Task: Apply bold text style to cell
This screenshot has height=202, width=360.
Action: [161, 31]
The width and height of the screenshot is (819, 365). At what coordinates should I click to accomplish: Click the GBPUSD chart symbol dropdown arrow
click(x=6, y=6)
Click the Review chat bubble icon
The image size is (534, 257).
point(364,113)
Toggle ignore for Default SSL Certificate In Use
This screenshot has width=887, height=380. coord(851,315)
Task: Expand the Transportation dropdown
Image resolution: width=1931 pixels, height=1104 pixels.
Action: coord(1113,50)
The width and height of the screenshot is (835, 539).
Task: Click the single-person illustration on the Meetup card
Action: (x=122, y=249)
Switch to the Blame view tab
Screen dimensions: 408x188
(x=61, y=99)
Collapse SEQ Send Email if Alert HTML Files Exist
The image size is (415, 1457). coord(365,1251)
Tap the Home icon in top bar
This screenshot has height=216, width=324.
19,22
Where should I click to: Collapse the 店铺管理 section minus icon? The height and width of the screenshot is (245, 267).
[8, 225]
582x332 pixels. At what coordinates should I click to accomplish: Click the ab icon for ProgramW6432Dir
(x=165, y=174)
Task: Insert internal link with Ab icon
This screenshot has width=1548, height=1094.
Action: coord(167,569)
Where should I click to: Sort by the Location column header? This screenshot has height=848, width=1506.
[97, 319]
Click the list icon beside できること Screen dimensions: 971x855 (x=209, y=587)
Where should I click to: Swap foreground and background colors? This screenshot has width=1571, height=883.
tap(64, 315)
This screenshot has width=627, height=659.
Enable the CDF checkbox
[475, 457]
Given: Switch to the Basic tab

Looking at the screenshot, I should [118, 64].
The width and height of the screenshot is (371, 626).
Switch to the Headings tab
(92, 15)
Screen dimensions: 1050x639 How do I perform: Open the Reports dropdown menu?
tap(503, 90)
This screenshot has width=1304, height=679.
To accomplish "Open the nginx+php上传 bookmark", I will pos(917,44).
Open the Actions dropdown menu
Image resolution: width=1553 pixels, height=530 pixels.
◆ ◆ ◆ ◆ ◆ ◆ ◆
### YOUR INSTRUCTIONS
Copy the stretch of the records above from the line that contains "Where should I click to: Swap" through the end of the records, reproducing each line without any change.

### COMPLETE RESPONSE
Where should I click to: Swap foreground and background colors? This screenshot has width=1571, height=883.
tap(64, 315)
This screenshot has width=627, height=659.
Enable the CDF checkbox
[475, 457]
Given: Switch to the Basic tab

Looking at the screenshot, I should [118, 64].
The width and height of the screenshot is (371, 626).
Switch to the Headings tab
(92, 15)
Screen dimensions: 1050x639 How do I perform: Open the Reports dropdown menu?
tap(503, 90)
This screenshot has width=1304, height=679.
To accomplish "Open the nginx+php上传 bookmark", I will pos(917,44).
Open the Actions dropdown menu
Image resolution: width=1553 pixels, height=530 pixels.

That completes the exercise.